[TASK STATEMENT]: Write the next part of the article about flood risk and the climate vulnerability study in Hillsborough County, picking up after its final sentence.

[TEXT BLOCK]:
TAMPA — To county officials, the headlines are the stuff of nightmares.
The waters in Tampa Bay could rise above today’s sea level by as much as 8.5 feet by 2100, one report says.
Just constructing the necessary sea walls will cost Hillsborough County an estimated $2.7 billion by 2040, another study found.
But it’s the safety of the people living here that keeps University of South Florida researchers up at night. That’s true even for those living far from the county’s coast line — the people asked to “shelter in place” in communities like Gibsonton and East Tampa that are well outside evacuation zones.
Most homes in those communities were built before Hurricane Andrew ushered in a wave of changes to state building codes. And their largely low-income population can’t afford to fortify those houses and may struggle to purchase enough supplies to ride out a storm.
Working with county experts and the College of Public Health, researchers at USF’s Florida Center for Community Design and Research have spent two years gaming out climate scenarios while creating the county’s first-ever comprehensive “Community Vulnerability Study” — a definitive list of preparedness plans and potential flood risks within the Tampa Bay area.

[GIVEN DATA]:
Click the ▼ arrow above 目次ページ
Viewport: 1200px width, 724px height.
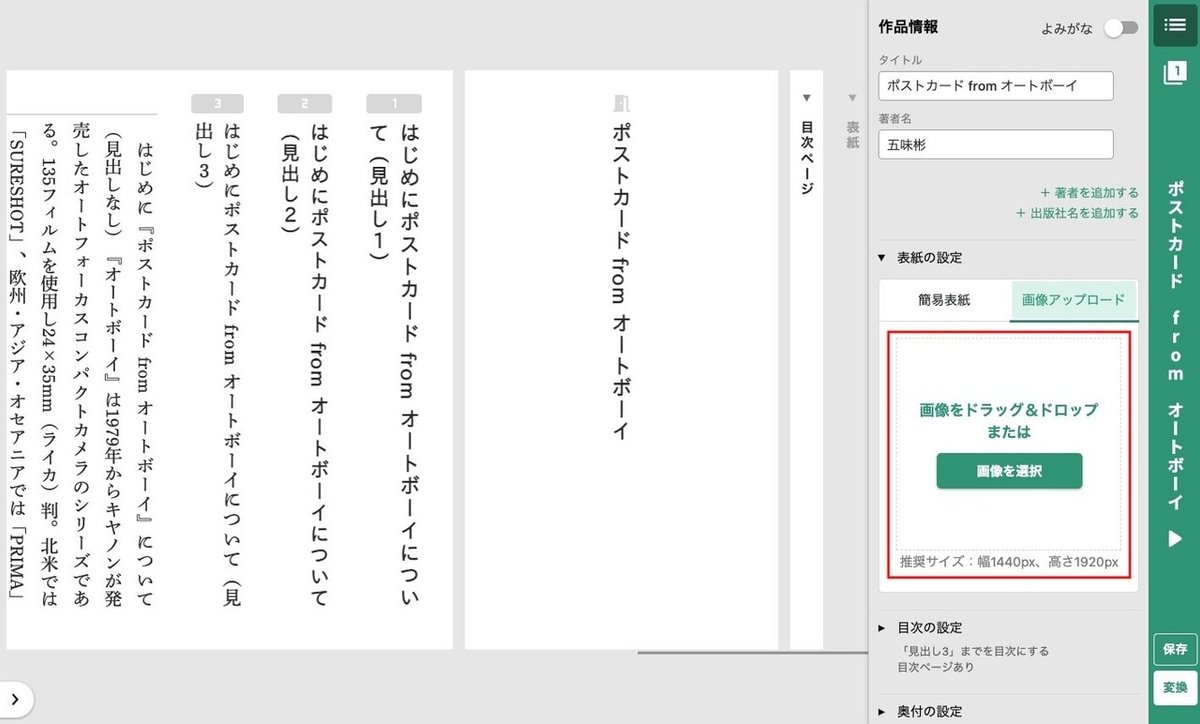806,98
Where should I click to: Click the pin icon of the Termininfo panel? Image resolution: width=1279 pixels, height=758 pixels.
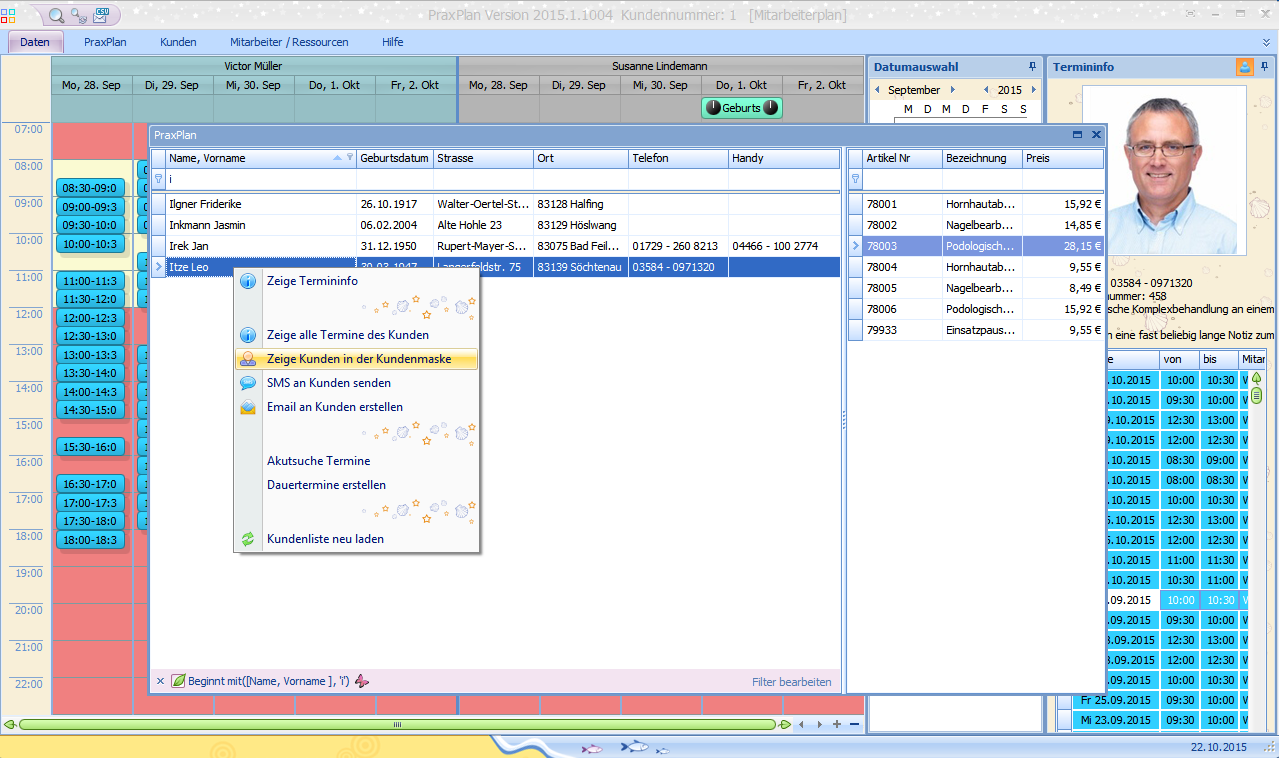pos(1264,67)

[EXERCISE RESPONSE]:
“We wanted to take a systems approach and think about this holistically because these vulnerabilities don’t happen in isolation,” said Brian Cook, an assistant research professor at USF’s School of Architecture and Community Design.
Last week, county commissioners got a look at the first part of their work, a 470-page handbook available on the Hillsborough Planning Commission’s website. It is intended to serve as the scientific bedrock for further studies on how Hillsborough can best tackle this issue.
The heart of the project compiles a decade’s worth of research studies on flooding in the Tampa Bay area, identifies more than 100 potential “vulnerabilities” existing within Hillsborough County today and curates and compares other plans from surrounding local governments, state and federal agencies and other nations.
The risks were grouped into categories then plotted on maps that the researchers could overlay in countless combinations. Once risks were identified, they were marked on maps showing projected flood zones for the year 2045 — the same maps used by agencies such as the Metropolitan Planning Organization when it plans future projects.
Researchers say the maps back up numerous studies in recent years that have placed the Tampa Bay region among the most vulnerable in the world to climate change. And the risks, they say, could be even greater than anticipated.
Take, for instance, hotel placement. After plotting Hillsborough’s 482 hotels on the projected flood zone maps up to the year 2045, the team found that only 188 — or about 39 percent — were located in areas that would remain unaffected by storm-related flooding.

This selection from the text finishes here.